======== Material supplied ========

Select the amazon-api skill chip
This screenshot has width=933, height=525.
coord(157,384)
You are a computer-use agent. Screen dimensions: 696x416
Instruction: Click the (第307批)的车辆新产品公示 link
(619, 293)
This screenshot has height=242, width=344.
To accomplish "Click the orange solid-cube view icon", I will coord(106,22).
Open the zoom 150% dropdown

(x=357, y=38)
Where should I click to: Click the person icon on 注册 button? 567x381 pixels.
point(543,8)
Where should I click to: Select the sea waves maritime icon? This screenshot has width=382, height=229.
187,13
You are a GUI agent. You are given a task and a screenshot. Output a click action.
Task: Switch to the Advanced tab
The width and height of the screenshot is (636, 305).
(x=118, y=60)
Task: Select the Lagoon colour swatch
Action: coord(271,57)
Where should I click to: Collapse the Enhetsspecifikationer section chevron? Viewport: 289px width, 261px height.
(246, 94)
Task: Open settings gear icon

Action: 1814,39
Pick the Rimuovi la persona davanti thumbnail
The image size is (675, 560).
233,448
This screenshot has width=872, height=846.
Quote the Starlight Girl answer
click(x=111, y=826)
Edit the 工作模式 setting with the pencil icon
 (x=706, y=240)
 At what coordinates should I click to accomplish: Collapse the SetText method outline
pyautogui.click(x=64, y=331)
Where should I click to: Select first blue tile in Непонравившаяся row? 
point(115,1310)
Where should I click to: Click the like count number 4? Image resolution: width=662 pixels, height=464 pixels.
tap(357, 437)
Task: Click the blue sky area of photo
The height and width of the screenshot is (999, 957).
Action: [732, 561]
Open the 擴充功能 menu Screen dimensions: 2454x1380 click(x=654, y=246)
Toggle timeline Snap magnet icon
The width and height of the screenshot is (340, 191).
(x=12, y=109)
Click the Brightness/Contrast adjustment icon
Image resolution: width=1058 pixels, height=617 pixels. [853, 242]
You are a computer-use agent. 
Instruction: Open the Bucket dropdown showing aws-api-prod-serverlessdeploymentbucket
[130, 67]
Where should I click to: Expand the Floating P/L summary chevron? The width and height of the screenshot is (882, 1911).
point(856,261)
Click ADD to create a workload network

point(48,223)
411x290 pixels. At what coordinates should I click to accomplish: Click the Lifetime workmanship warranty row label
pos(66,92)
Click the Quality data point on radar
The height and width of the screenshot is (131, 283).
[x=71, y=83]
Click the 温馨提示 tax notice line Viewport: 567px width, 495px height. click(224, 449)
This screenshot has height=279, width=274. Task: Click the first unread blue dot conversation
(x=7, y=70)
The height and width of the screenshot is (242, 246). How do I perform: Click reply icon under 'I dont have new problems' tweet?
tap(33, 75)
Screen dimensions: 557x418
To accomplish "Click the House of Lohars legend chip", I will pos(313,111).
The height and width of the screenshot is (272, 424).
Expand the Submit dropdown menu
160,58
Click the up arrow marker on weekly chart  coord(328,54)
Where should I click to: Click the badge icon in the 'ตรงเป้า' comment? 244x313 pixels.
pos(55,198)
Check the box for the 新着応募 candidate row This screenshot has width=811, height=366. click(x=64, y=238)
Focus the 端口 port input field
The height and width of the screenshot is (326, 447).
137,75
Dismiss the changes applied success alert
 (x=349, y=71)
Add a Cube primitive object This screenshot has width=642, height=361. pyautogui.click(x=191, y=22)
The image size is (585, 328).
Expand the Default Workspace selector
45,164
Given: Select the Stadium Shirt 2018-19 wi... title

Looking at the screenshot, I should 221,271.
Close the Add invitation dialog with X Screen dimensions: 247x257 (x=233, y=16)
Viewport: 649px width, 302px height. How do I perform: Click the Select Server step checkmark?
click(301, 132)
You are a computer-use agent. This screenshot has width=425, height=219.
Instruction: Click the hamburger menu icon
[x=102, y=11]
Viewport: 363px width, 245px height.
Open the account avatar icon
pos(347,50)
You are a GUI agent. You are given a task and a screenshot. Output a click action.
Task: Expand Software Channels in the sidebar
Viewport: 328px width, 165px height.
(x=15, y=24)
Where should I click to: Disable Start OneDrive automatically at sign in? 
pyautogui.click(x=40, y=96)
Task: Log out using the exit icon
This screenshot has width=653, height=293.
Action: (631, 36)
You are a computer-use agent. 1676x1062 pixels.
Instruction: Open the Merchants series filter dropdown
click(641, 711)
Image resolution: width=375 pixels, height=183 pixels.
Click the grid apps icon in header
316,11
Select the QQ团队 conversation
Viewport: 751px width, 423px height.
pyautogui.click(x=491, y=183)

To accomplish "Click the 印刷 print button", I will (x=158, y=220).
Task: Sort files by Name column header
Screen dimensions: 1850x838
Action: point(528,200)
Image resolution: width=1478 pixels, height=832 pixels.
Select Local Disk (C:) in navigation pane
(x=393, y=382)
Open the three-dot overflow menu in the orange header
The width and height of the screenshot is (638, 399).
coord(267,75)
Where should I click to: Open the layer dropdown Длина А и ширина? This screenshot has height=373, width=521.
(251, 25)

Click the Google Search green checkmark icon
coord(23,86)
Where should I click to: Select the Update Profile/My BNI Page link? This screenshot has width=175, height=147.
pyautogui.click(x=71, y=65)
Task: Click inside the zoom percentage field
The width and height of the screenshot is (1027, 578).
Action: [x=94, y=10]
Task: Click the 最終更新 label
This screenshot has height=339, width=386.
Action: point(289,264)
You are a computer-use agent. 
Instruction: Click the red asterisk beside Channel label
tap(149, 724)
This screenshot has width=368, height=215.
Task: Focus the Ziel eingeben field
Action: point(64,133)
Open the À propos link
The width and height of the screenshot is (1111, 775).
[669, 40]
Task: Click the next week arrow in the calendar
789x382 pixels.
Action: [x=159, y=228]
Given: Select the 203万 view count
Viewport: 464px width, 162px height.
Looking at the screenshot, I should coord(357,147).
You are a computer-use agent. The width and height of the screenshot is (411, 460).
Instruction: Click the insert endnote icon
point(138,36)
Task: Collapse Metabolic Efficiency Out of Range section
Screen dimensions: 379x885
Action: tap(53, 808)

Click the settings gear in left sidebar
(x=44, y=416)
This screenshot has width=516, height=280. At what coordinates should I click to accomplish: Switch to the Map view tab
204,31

========

- What to do: Write out the records above word for word, starting with the line that contains "Viewport: 649px width, 302px" and going on through the line that contains "coord(267,75)", with both of those lines included.

- Response to the task:
Viewport: 649px width, 302px height. How do I perform: Click the Select Server step checkmark?
click(301, 132)
You are a computer-use agent. This screenshot has width=425, height=219.
Instruction: Click the hamburger menu icon
[x=102, y=11]
Viewport: 363px width, 245px height.
Open the account avatar icon
pos(347,50)
You are a GUI agent. You are given a task and a screenshot. Output a click action.
Task: Expand Software Channels in the sidebar
Viewport: 328px width, 165px height.
(x=15, y=24)
Where should I click to: Disable Start OneDrive automatically at sign in? 
pyautogui.click(x=40, y=96)
Task: Log out using the exit icon
This screenshot has width=653, height=293.
Action: (631, 36)
You are a computer-use agent. 1676x1062 pixels.
Instruction: Open the Merchants series filter dropdown
click(641, 711)
Image resolution: width=375 pixels, height=183 pixels.
Click the grid apps icon in header
316,11
Select the QQ团队 conversation
Viewport: 751px width, 423px height.
pyautogui.click(x=491, y=183)

To accomplish "Click the 印刷 print button", I will (x=158, y=220).
Task: Sort files by Name column header
Screen dimensions: 1850x838
Action: point(528,200)
Image resolution: width=1478 pixels, height=832 pixels.
Select Local Disk (C:) in navigation pane
(x=393, y=382)
Open the three-dot overflow menu in the orange header
The width and height of the screenshot is (638, 399).
coord(267,75)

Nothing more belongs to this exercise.